Meski demikian, semangat dan komitmen Pemda Luwu itu masih diragukan. Apakah hanya sebuah retorika di meja rapat atau sebuah aksi nyata dalam mewujudkan Luwu berbasis agribisnis?
Kemirisan itu, lantaran banyaknya problem pada sektor pertanian ini belum terselesaikan. Diantaranya, belum pulihnya infrastruktur irigasi akibat bencana banjir bandang dan longsor pada Mei 2024.
Selain itu, beberapa areal persawahan warga di beberapa wilayah tertutup pasir dan kerikil akibat banjir bandang tersebut. Seperti di wilayah Kecamatan Suli dan sekitarnya.
Wakil Bupati Luwu, Dhevy Bijak sendiri mencemaskan beberapa problem pertanian. Bahkan diakui pada periode April–Mei 2025 mengalami perlambatan. Ini karena masih banyaknya sawah tadah hujan kurang lebih 4.728 hektare yang belum terlayani irigasi memadai.
Selaitu itu kata dia, belum pulihnya infrastruktur irigasi akibat bencana banjir bandang dan longsor pada Mei 2024 juga menjadi tantangan serius.
“Kita butuh dukungan lebih besar dari Kementerian Pertanian dan Kementerian PUPR untuk rehabilitasi infrastruktur irigasi dan percepatan modernisasi pertanian,” kata Dhevy pada sebuah rapat koordinasi Percepatan Luas Tambah Tanam (LTT) 2025 beberapa waktu lalu di Kantor Pemda Luwu.
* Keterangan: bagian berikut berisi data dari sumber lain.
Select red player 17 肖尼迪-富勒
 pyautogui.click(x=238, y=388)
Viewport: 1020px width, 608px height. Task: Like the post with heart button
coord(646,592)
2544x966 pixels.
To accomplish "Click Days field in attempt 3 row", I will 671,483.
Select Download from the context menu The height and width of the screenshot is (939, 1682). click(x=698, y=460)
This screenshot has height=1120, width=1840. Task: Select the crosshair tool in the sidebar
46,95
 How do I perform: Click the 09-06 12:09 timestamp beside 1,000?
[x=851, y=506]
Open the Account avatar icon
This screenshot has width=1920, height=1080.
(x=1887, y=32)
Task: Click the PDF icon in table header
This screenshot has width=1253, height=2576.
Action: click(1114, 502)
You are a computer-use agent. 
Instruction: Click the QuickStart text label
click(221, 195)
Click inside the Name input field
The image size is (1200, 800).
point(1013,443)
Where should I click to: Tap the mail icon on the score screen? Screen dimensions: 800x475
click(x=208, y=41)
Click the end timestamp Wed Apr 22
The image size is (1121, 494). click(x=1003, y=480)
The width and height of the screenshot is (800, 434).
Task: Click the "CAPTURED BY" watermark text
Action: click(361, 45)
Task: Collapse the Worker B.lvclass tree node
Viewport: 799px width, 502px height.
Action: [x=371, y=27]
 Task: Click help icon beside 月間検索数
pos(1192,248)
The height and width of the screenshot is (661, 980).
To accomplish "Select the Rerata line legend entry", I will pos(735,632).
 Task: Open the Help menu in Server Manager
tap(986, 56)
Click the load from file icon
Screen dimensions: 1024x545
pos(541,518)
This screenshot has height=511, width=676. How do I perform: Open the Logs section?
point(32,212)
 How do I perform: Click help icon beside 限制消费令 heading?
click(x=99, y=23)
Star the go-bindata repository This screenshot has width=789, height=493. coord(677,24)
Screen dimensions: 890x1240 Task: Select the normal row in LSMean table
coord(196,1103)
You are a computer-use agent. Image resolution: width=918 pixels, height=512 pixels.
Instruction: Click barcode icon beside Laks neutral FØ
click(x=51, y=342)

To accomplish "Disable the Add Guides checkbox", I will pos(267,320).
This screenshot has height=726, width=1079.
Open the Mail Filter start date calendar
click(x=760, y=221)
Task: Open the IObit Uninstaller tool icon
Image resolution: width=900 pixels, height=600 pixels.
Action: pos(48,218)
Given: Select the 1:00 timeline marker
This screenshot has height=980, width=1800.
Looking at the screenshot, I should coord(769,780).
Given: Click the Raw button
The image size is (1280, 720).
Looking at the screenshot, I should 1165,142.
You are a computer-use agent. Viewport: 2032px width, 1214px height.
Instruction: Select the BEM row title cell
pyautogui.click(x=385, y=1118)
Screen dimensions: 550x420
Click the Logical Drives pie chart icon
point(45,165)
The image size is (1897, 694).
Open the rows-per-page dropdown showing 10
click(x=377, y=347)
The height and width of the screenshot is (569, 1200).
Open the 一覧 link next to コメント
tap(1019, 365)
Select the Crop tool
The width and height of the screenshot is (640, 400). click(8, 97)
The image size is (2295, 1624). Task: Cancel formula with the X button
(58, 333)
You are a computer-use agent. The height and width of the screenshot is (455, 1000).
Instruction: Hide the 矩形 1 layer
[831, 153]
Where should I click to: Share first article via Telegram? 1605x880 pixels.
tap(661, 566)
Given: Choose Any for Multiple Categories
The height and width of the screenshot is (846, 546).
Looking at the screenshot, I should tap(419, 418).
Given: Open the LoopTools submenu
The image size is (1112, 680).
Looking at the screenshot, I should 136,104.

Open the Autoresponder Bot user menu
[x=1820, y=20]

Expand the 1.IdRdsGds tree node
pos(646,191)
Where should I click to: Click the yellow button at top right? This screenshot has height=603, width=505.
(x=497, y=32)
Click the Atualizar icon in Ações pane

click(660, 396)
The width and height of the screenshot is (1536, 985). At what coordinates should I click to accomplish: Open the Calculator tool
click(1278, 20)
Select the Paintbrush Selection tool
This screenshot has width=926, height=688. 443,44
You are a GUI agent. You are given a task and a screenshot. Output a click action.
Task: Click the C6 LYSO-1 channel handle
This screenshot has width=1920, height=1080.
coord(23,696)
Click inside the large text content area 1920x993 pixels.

Hadir dalam rapat itu, Kepala Badan Perakitan dan Modernisasi Pertanian (BRMP) Kementerian Pertanian, Prof Dr Ir. Fadjry Djufry sekaligus menjabat sebagai Ketua Satgas Swasembada Pangan Sulsel.
Dhevy pada kesempatan itu, dengan modal semangat bersama, dia yakin indeks pertanaman (IP) bisa meningkat dari 1,8 menjadi 2,5.
Olehnya itu kata dia, Pemda Luwu juga berharap Pemrov dan Pemerintah Pusat memberi bantuan benih unggul. Seperti varietas Pajajaran dan Cakrabuana.
“Kita juga butuh alat dan mesin pertanian (alsintan). Baik pra maupun pascapanen seperti TR4, TR2, rotavator, dan combine harvester besar,” pintanya di hadapan Satgas Swasembada Pangan Sulsel.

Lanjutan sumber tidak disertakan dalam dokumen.